Please write out every one of the following items word for word, leaving the pictures out of your answer.
-- START OF Information provided --
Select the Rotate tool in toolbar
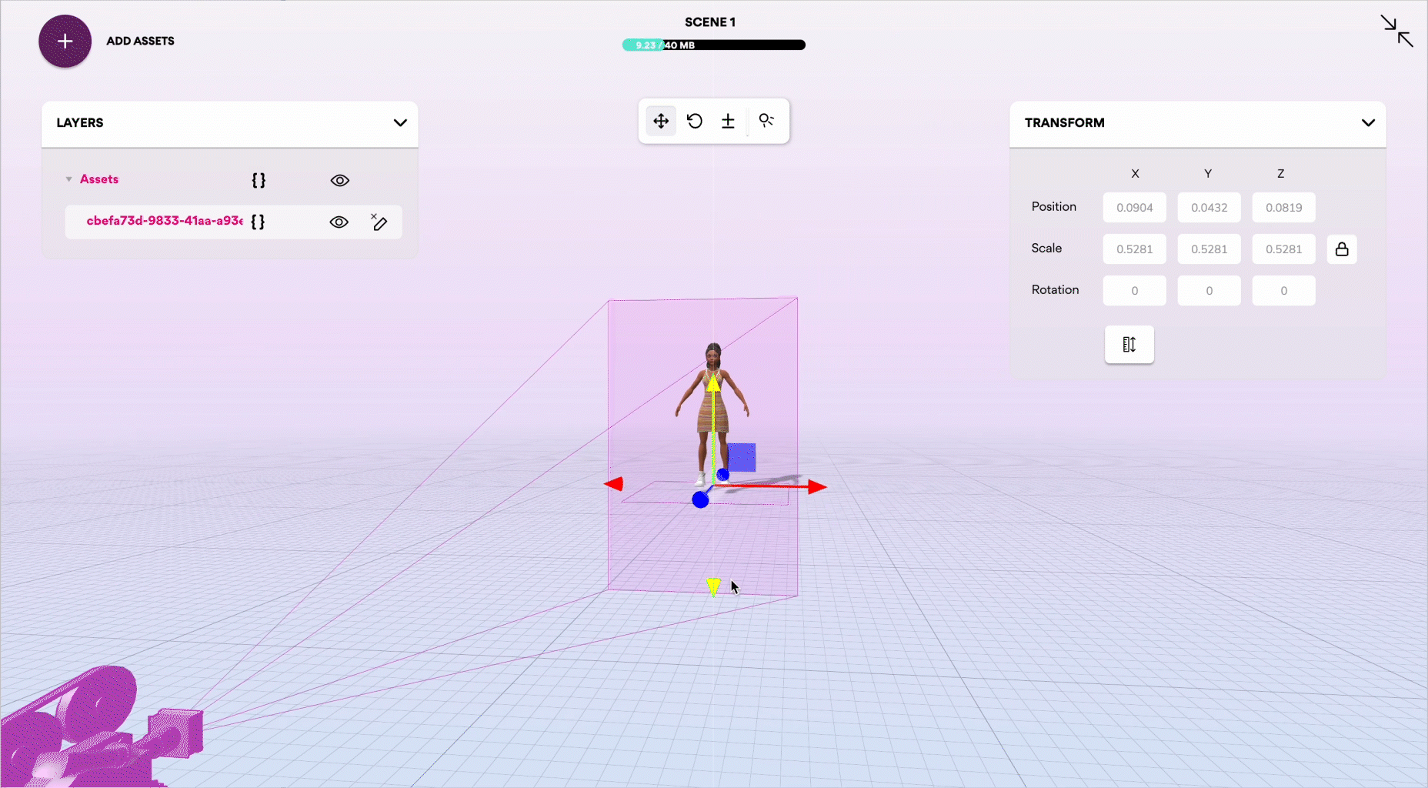The width and height of the screenshot is (1428, 788). point(695,122)
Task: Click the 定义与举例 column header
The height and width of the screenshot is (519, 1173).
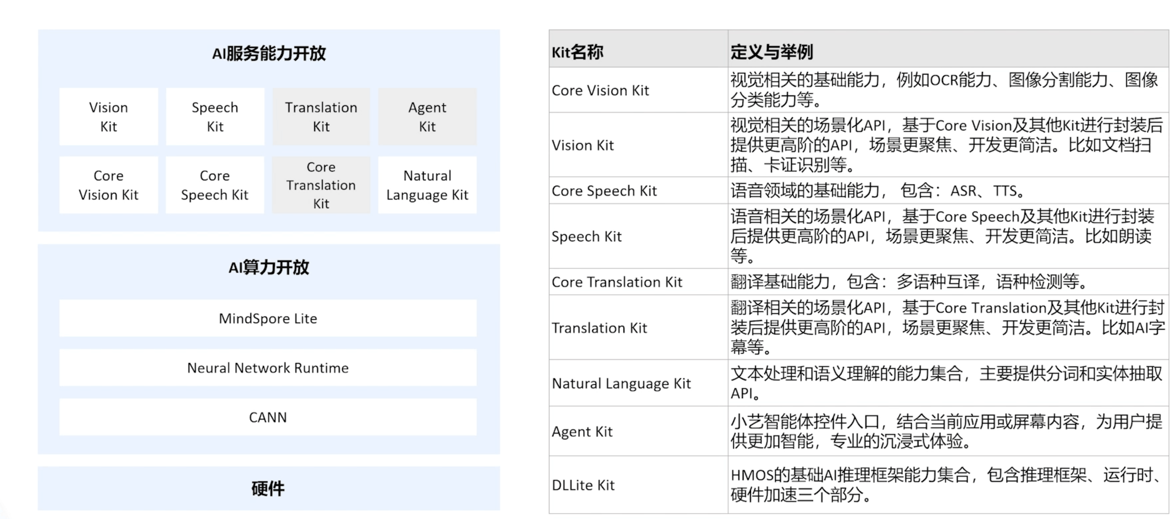Action: [771, 52]
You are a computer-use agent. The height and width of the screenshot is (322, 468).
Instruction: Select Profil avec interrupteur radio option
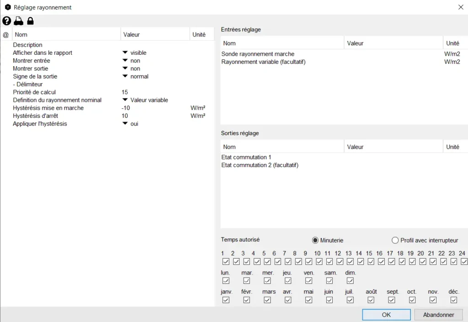click(395, 240)
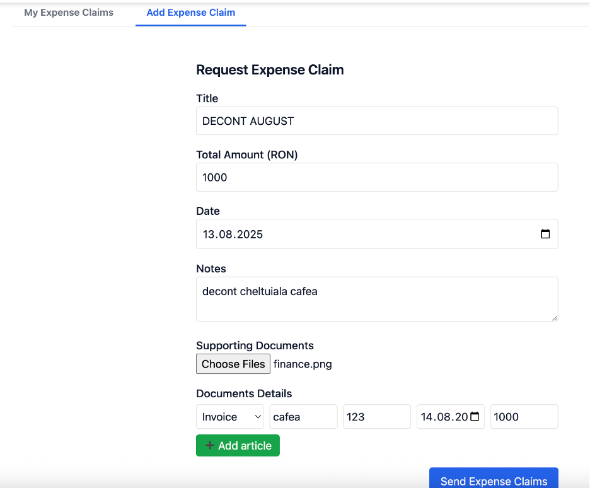Image resolution: width=590 pixels, height=488 pixels.
Task: Click the Supporting Documents label
Action: pyautogui.click(x=255, y=346)
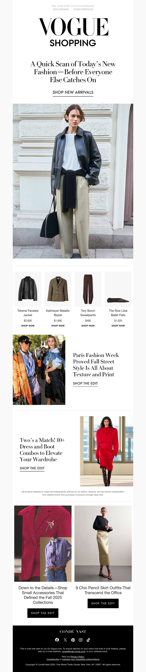Image resolution: width=146 pixels, height=672 pixels.
Task: Open the Update Preferences link
Action: pos(83,9)
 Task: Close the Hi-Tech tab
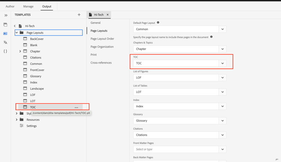click(108, 15)
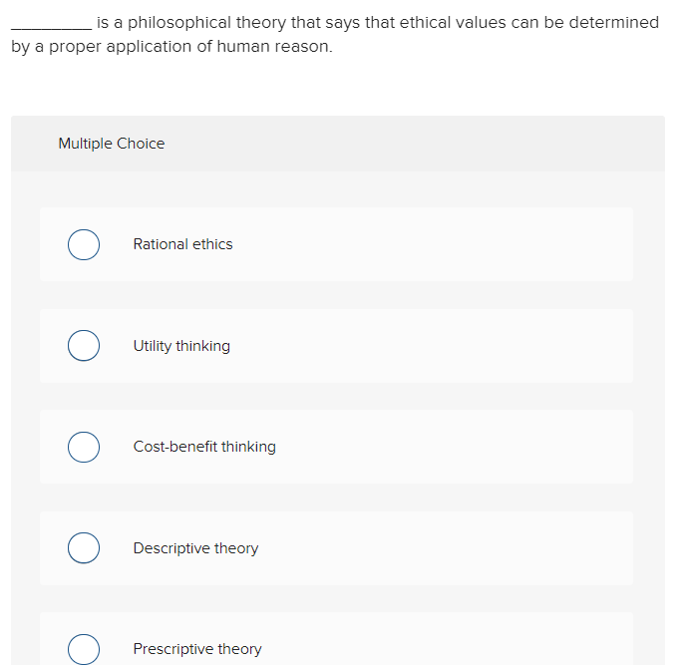Click the word 'philosophical' in the question
685x665 pixels.
[179, 23]
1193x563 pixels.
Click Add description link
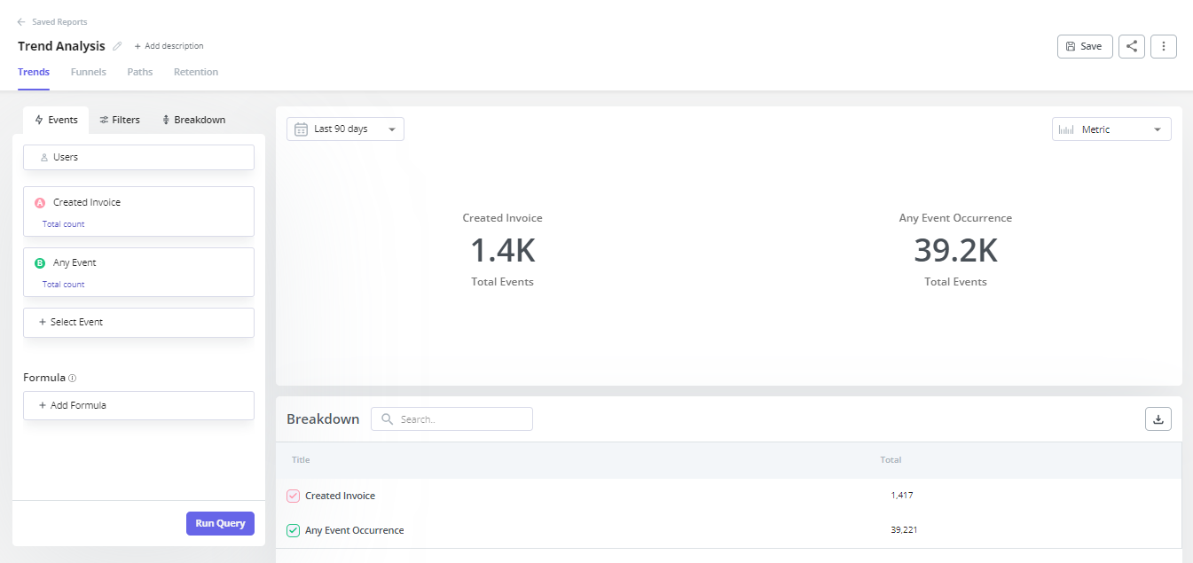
-- END OF Information provided --
[Answer in full]:
Select the Rotate tool in toolbar
The width and height of the screenshot is (1428, 788). point(695,122)
Task: Click the 定义与举例 column header
The height and width of the screenshot is (519, 1173).
Action: [771, 52]
You are a computer-use agent. The height and width of the screenshot is (322, 468).
Instruction: Select Profil avec interrupteur radio option
click(395, 240)
Image resolution: width=590 pixels, height=488 pixels.
Task: Click the Supporting Documents label
Action: pyautogui.click(x=255, y=346)
Image resolution: width=146 pixels, height=672 pixels.
Task: Open the Update Preferences link
Action: pos(83,9)
 Task: Close the Hi-Tech tab
click(108, 15)
Click the word 'philosophical' in the question
685x665 pixels.
[179, 23]
1193x563 pixels.
Click Add description link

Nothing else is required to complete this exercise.